• [Written problem]: Retype every one of the records below word for word, leaving out the pictures.

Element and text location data

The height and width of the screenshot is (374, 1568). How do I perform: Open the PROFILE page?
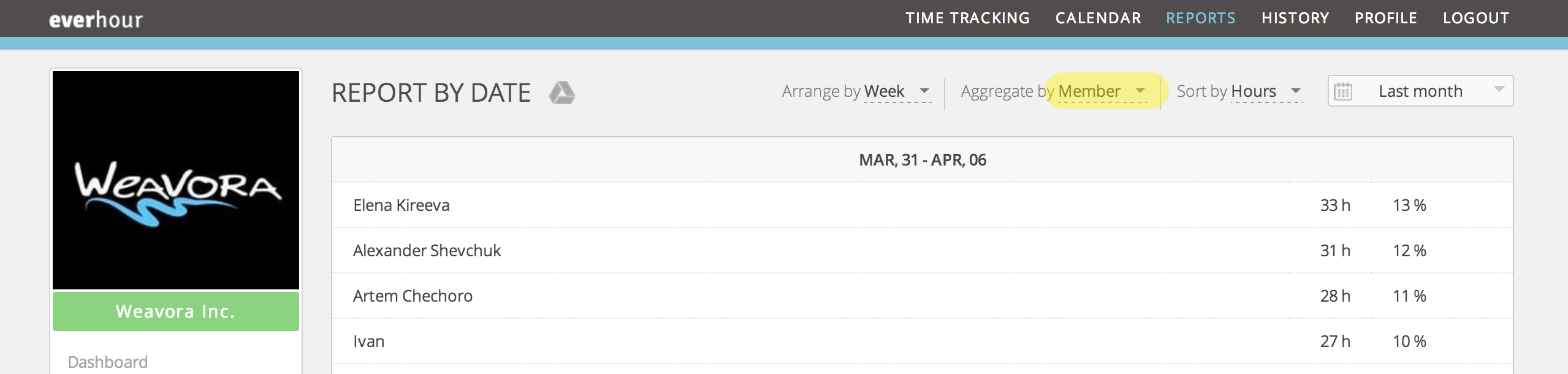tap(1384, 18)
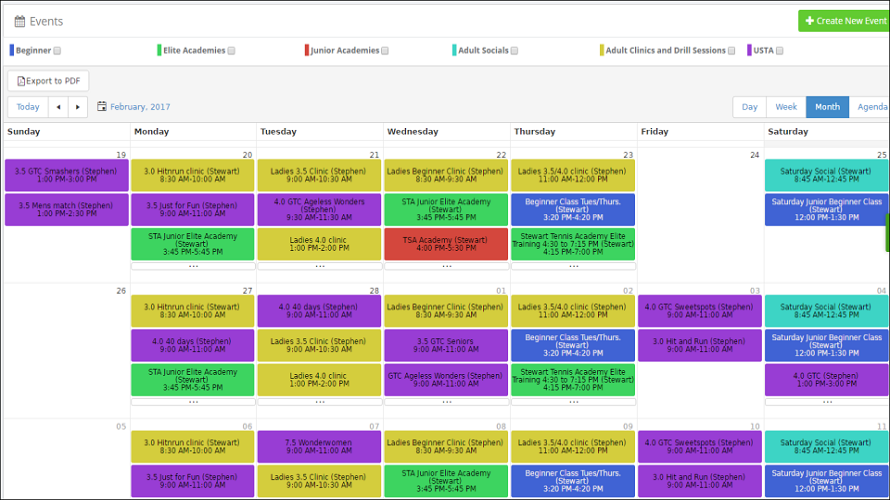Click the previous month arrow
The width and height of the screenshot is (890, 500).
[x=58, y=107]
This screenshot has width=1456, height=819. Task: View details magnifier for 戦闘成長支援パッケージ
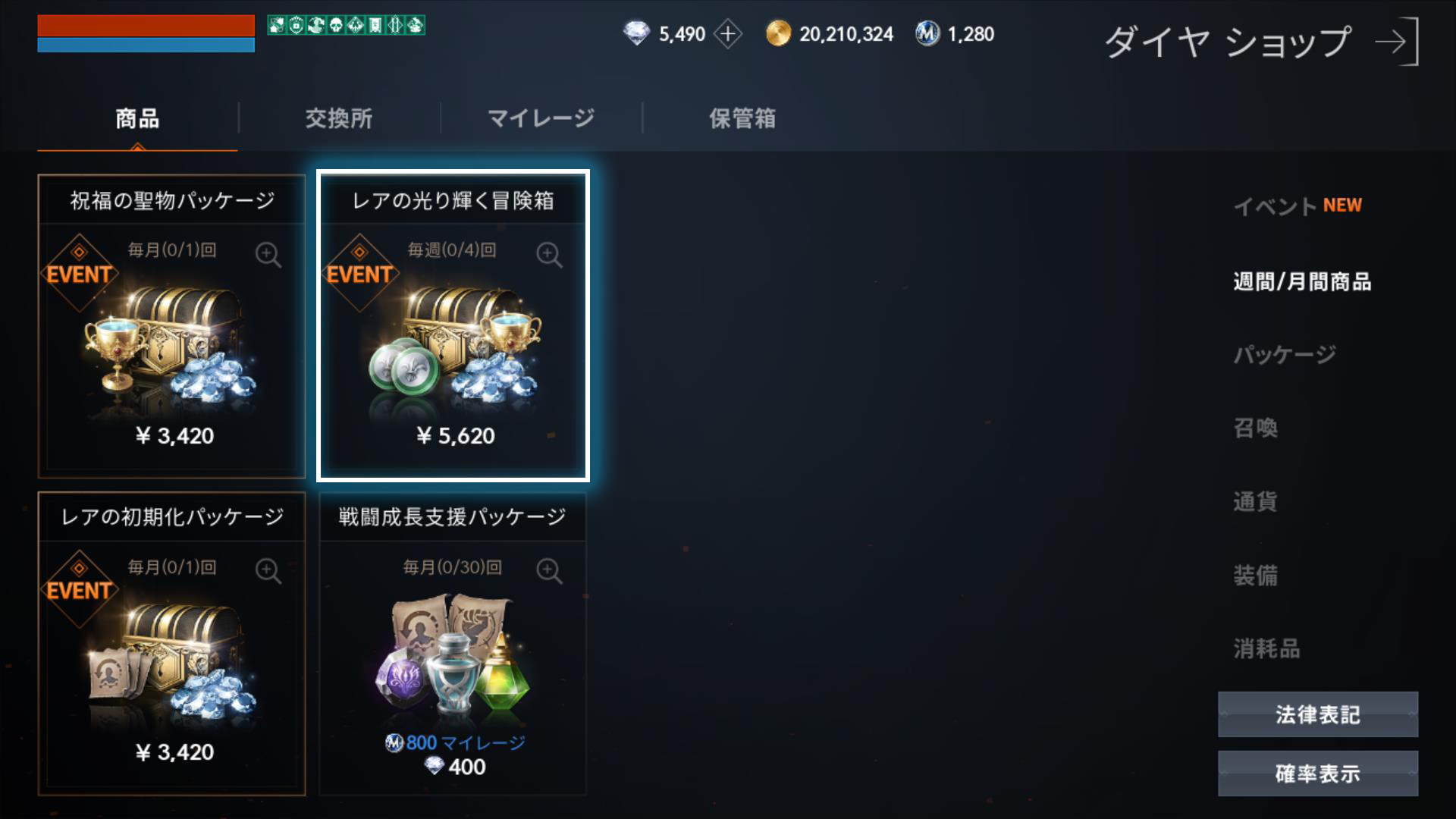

• [Task answer]:
The height and width of the screenshot is (374, 1568). How do I perform: Open the PROFILE page?
tap(1384, 18)
Click the previous month arrow
The width and height of the screenshot is (890, 500).
[x=58, y=107]
This screenshot has width=1456, height=819. Task: View details magnifier for 戦闘成長支援パッケージ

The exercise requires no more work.